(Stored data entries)
★ ★ ★ ★

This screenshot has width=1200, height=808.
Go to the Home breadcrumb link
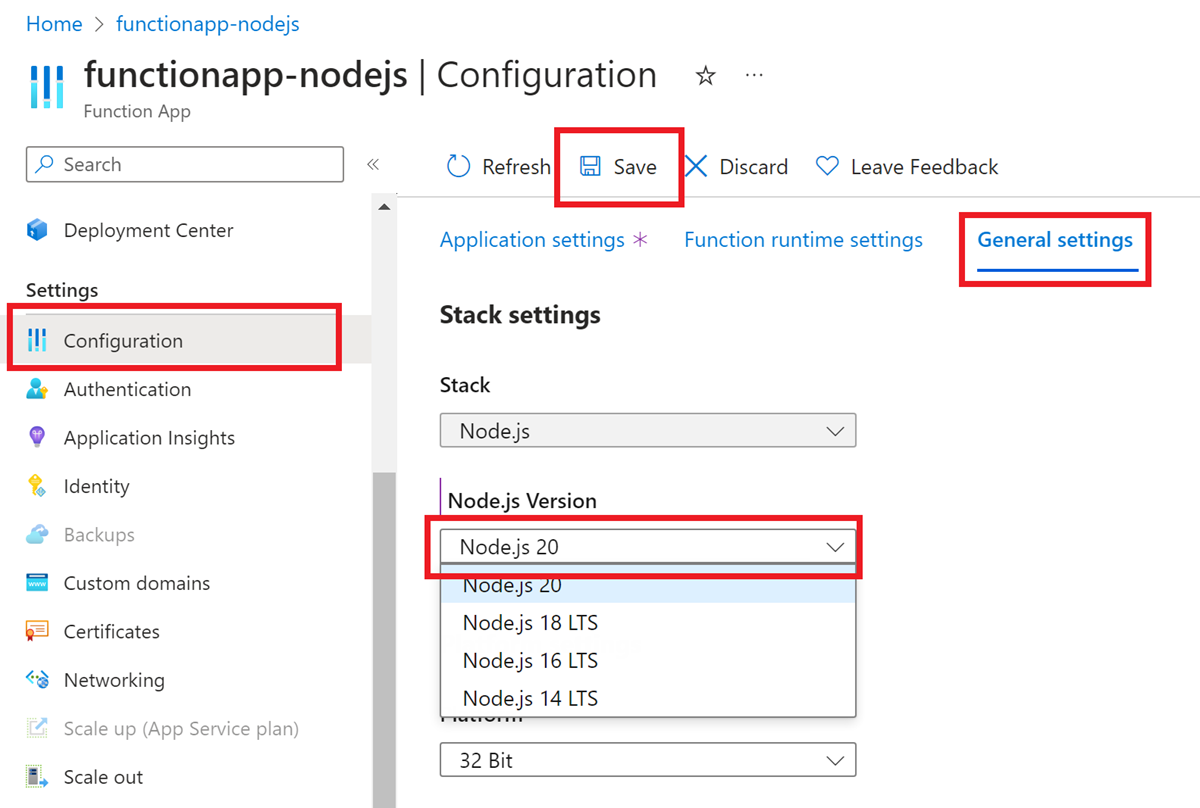pyautogui.click(x=54, y=24)
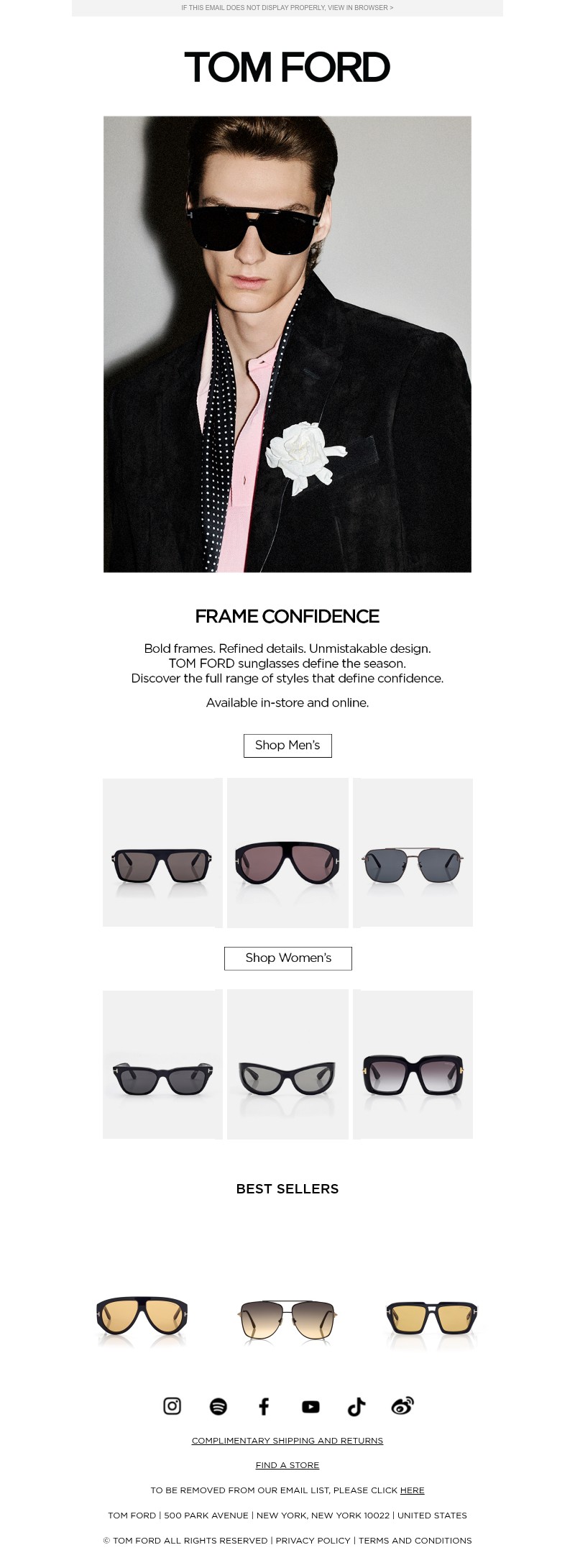Open the Facebook social icon
This screenshot has width=575, height=1568.
pos(264,1406)
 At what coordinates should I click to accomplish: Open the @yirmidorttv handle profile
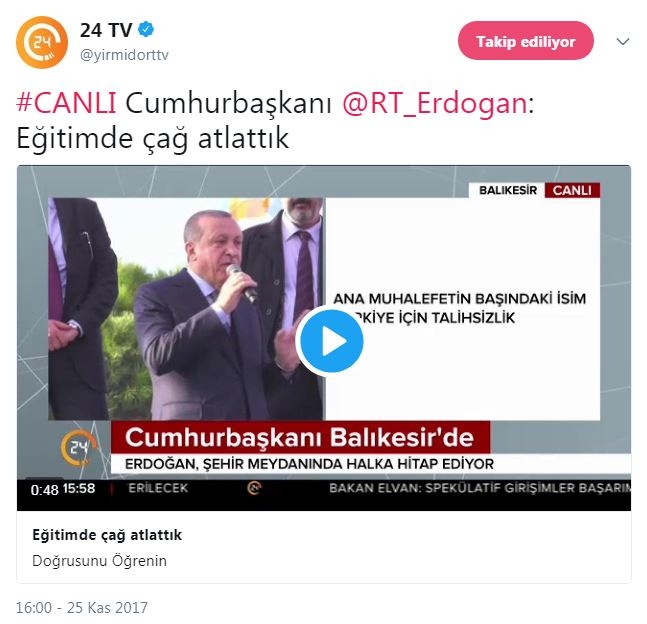(124, 55)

★ ★ ★ ★

Set the entries down exactly, but not the pictures.

**Answer to this task**
This screenshot has width=1200, height=808.
Go to the Home breadcrumb link
pyautogui.click(x=54, y=24)
Open the Facebook social icon
This screenshot has width=575, height=1568.
pos(264,1406)
 At what coordinates should I click to accomplish: Open the @yirmidorttv handle profile
(124, 55)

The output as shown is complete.